I agree with your general argument here. When I was at University the Club of Rome was all the rage, but it proved to be wrong. In my view there are enormous resources in the earth, much that we do not even know about.
However, I do worry about oil in the short term. Oil production seems to have stopped increasing. At the same time there is a massive growth in demand for oil from China and India, and other countries that are developing quickly. There is the possibility that the Chinese government may not be able to hold things together and demand will fall.
On the supply side, significant oil resources are in the most politically unstable parts of the world. In the long term, whoever controls these areas will need the money so they will have to put their oil onto the market. However, in the short term there may be significant dislocations.
I realize that new technologies will emerge to extract more oil from existing supplies and to produce alternative fuels. However, we cannot assume that the new technologies will arrive in time. Their may be a lag before they are available. The development of technologies is not always smooth with the next one turning up, just when it is needed.
I also understand that the price mechanism will sort out the issue: that as the price rises, demand will decline.

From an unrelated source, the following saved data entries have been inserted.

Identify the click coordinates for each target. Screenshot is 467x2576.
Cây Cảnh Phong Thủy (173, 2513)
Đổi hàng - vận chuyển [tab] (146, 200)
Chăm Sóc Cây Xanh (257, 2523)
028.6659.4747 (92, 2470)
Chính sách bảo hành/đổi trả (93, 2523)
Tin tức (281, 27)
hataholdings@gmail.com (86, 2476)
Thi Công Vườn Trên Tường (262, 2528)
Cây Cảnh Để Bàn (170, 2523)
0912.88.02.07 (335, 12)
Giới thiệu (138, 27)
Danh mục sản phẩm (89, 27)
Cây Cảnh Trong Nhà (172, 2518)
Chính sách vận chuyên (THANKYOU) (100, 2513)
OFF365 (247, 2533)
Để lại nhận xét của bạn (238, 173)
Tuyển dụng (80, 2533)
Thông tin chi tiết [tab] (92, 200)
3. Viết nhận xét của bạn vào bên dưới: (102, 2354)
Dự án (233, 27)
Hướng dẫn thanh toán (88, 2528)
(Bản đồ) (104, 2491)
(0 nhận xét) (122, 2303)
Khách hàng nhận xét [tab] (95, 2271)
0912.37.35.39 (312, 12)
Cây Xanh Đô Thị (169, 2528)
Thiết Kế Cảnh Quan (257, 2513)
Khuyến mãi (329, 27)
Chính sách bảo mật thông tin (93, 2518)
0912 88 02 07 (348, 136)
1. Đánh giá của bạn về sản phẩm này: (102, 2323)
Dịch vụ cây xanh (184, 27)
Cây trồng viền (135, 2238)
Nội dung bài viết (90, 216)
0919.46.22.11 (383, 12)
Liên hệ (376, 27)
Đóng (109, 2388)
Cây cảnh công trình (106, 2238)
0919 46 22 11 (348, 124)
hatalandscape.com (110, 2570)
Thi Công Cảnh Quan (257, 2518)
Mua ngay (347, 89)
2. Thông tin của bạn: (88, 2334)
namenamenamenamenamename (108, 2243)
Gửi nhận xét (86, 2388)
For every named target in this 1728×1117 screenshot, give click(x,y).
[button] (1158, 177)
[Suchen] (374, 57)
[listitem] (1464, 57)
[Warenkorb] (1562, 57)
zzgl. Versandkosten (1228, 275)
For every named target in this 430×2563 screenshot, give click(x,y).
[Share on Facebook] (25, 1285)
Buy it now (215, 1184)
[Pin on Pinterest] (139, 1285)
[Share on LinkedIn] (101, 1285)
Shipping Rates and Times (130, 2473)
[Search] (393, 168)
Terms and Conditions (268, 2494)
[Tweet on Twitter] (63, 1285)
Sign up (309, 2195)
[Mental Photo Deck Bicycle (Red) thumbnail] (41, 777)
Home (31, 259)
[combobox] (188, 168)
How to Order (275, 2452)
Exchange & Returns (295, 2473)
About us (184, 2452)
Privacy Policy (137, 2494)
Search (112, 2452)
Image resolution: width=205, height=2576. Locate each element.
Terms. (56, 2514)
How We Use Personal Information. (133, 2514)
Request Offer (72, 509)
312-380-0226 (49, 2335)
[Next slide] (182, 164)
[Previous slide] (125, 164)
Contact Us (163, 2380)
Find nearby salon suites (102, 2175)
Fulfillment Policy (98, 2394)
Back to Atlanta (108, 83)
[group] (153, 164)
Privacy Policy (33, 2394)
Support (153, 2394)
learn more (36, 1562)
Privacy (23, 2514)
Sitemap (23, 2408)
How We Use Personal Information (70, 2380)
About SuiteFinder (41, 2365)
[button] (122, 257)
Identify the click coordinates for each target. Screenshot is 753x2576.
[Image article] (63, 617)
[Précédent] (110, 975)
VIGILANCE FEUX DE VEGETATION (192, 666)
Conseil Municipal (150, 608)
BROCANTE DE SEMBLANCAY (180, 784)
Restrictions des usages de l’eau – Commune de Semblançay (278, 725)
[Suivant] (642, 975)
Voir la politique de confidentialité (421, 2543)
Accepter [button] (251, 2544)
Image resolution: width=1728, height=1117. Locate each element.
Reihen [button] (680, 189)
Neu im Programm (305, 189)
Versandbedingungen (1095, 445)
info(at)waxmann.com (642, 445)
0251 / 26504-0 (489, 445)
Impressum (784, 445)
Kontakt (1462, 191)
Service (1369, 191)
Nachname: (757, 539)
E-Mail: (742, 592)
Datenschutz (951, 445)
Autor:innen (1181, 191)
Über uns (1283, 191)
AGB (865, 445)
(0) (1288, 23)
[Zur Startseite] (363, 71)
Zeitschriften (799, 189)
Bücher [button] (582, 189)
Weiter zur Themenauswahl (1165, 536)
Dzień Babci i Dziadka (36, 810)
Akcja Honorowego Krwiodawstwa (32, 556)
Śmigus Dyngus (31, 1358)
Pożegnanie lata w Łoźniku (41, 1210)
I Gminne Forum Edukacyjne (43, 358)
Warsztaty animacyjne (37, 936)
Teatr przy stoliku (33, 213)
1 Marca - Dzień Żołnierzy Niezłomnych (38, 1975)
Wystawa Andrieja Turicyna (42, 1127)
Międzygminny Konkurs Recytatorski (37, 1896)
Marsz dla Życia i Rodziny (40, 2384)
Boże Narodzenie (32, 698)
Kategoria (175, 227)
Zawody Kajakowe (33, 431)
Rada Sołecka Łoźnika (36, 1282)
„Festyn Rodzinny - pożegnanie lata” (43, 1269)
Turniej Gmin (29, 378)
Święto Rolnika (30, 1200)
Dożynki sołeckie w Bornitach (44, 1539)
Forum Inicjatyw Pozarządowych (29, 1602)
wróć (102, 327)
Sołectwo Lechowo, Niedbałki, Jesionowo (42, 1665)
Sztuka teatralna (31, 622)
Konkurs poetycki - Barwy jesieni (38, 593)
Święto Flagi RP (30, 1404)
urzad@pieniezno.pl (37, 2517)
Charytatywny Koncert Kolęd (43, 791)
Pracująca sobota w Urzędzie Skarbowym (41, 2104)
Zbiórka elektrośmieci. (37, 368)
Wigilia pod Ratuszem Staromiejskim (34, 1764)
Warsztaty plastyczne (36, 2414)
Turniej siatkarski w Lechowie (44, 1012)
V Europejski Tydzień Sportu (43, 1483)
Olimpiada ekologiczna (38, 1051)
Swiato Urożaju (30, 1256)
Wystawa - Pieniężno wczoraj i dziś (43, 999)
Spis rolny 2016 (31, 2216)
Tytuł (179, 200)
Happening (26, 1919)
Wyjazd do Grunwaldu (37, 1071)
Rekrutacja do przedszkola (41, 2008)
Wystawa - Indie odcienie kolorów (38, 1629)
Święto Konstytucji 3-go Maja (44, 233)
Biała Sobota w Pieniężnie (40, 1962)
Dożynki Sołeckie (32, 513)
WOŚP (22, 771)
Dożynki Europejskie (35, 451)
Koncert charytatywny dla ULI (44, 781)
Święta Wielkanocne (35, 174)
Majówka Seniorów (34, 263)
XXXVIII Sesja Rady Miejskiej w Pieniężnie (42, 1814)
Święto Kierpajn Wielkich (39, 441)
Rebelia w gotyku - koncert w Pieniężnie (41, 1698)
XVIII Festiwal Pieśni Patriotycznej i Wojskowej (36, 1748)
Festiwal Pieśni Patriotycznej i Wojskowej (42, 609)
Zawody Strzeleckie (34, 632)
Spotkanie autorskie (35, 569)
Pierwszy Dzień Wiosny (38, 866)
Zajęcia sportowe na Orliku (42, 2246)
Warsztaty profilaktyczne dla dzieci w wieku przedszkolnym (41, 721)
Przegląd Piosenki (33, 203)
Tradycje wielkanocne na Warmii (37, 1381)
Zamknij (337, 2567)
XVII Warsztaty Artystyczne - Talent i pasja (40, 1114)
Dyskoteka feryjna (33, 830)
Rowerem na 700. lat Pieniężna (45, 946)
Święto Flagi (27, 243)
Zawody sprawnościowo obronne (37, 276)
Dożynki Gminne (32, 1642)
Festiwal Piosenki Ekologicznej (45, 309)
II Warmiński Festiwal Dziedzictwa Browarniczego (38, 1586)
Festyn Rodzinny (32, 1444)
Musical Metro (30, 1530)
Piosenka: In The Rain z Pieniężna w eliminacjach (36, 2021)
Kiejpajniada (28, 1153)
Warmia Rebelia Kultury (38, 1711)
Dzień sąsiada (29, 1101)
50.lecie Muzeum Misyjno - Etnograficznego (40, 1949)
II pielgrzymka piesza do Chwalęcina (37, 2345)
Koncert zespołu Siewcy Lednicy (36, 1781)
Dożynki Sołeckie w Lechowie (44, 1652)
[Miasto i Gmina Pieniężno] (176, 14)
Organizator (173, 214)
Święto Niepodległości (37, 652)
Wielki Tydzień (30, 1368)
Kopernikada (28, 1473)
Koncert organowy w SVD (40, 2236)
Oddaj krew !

The problem for the West we have developed a lifestyle, society and culture based on the automobile and cheap fuel. If prices rise dramatically, that lifestyle may become unviable for a time until new technologies emerge.
Christians should be thinking about this risk. How serious is it? What mitigations can we put in place? We should not bury our heads in the sand, but should be aware of the direction that the wind is blowing.
Christians have made a big commitment to the suburban lifestyle based on the automobile and cheap fuel. Much of our church life depends on automobile travel. We should be thinking about the risk for our church life and whether mitigations are necessary.
Assuming that wealth will always be with us could be dangerous.
Posted by: RonMck | Jan 07, 2008 at 03:44 PM
I share many of your concerns. I'm really trying to differentiate concern for the supply of oil embedded in the earth from the wisdom of accessing and using oil. Contrary to the neo-Malthusians, our motivation for alternative fuels is not the imminent exhaustion of supplies. Geo-political concerns may give us considerable pause about an intensive fossil fuel future but our challenge is not exhaustion of supply.